Hello and welcome. My name is ***** ***** I'm a biologist with a special interest in bird health. I would like to help you today.
Whenever two cockatiels of opposite sexes start relations, it's wise to put in a nest box. If they are going to reproduce, it will happen whether you have a nestbox or not, but without a nestbox, eggs end up on the floor, and females are more likely to have problems.
Egg binding is always a concern. Signs of binding include feces stuck to the vent area, squatting, straining as if to pass something, and eventually appetite loss and lethargy. If your bird actually is egg bound, home remedies seldom work. This is an emergency. A bird can die in just a few hours from this condition. If you need a vet, here is a link to a list of avian vets . You may have to drive a bit to get to one.
If you absolutely can't get to a vet right away, there are a few things you can try, but success is iffy. If the egg is just inside the vent, you can put a little cooking oil or mineral oil in the vent. This won't do any good if the egg is further up.
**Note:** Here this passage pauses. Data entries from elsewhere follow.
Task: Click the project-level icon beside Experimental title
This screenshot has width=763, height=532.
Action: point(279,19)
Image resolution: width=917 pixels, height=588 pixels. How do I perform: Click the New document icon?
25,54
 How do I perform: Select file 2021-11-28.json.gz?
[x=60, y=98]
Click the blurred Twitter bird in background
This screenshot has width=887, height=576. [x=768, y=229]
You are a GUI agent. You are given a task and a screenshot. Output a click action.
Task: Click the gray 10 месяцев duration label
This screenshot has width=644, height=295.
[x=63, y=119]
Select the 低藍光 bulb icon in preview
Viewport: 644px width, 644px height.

Do not try to break the egg or pull it out - this can do even more harm.
Give her some water with a little sugar or Karo syrup in it.
You can run a hot shower in your bathroom until the room is warm and humid (85 to 90 degrees). Gently (so as not to accidentally break the egg) put her in a small box or cage and take her to the warm room. Watch her closely to make sure she doesn't overheat.Sometimes the warmth and humidity may help her pass the egg. Here is a site with detailed information on egg binding:
Remember that these home remedies seldom work. They are just a last attempt to help if you absolutely cannot get to a vet.
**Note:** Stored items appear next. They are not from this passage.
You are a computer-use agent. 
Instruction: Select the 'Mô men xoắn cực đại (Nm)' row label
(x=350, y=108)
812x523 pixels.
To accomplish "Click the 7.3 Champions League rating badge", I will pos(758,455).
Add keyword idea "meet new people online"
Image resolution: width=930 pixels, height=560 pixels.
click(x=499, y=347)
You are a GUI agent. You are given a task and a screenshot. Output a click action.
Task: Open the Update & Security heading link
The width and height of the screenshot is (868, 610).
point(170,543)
If your bird has no other symptoms, she may not be egg bound. Give her a nest box and some nesting material to see what happens. Even if things go well, a first clutch often doesn't survive because the parents lack the skills they need or because young parents don't produce viable chicks. For some pairs, it may take several clutches before they manage to raise babies. There can be failure of the hen to set, breaking or eating of the eggs, and killing of chicks. None of these things are unusual.
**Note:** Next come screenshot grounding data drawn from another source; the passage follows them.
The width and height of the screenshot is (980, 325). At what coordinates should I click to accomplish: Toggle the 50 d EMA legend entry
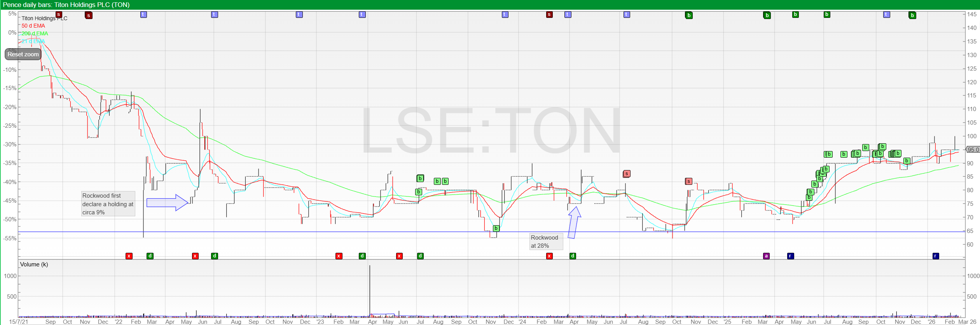(33, 26)
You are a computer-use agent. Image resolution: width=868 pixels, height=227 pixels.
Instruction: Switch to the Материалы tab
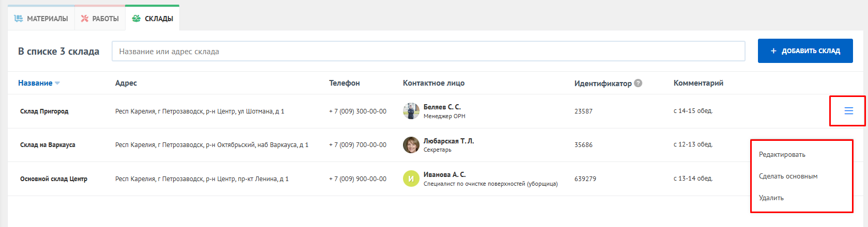tap(41, 19)
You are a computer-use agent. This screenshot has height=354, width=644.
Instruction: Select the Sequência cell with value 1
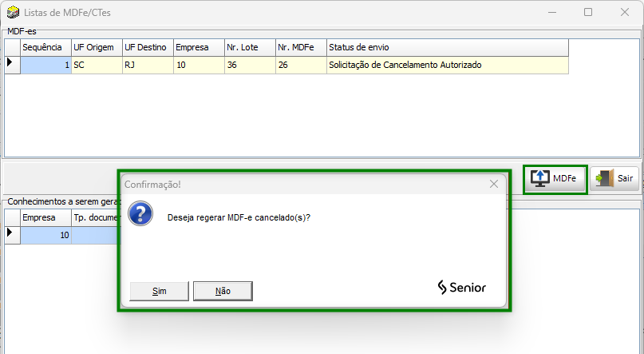45,65
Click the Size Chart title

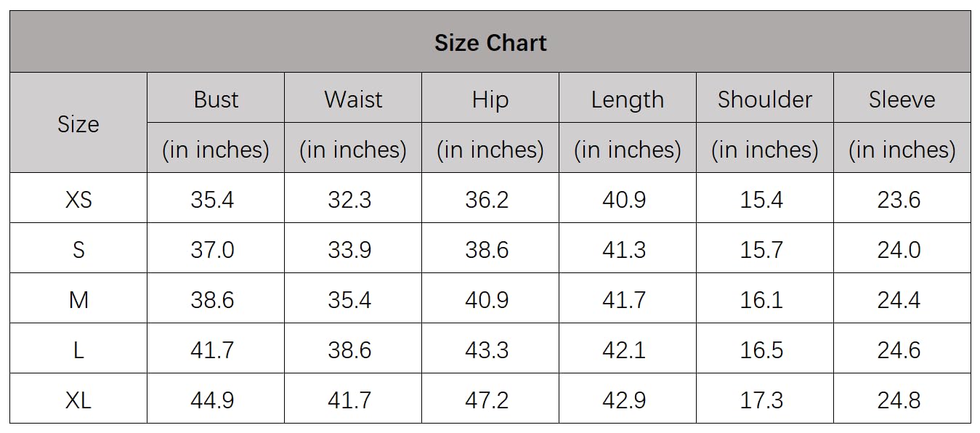(490, 43)
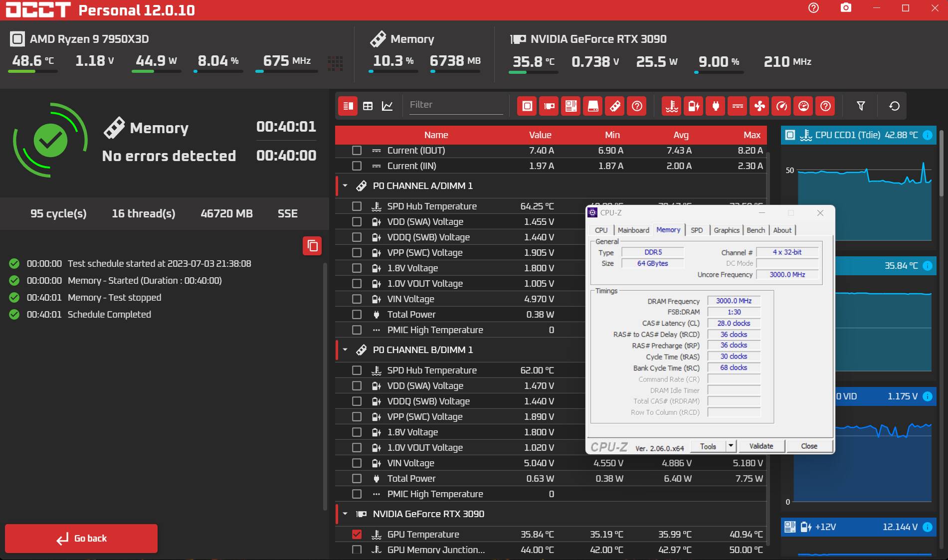
Task: Toggle the storage drive sensor filter
Action: pyautogui.click(x=593, y=106)
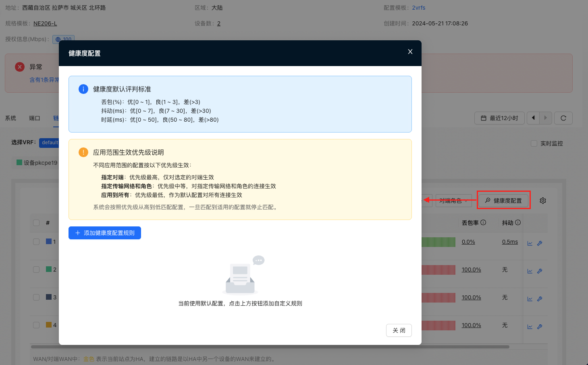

The female usually starts laying eggs 7 to 10 days after mating. An egg is usually laid every other day until the clutch is complete. A normal clutch is 2 to 8 eggs. The eggs often don't all hatch at once. If you don't want babies (and I can understand that), you can remove the eggs while the female is out eating, and replace them with artificial eggs. If you don't give her the artificial eggs, she will simply keep laying more to replace the ones you take. That would be very bad for her health. To prevent babies in the future, you would need to separate the birds or have a vet intervene with hormone therapy or surgery. Here is a source for artificial eggs:
If you have more questions, let me know in a REPLY. I hope your cockatiel will be fine.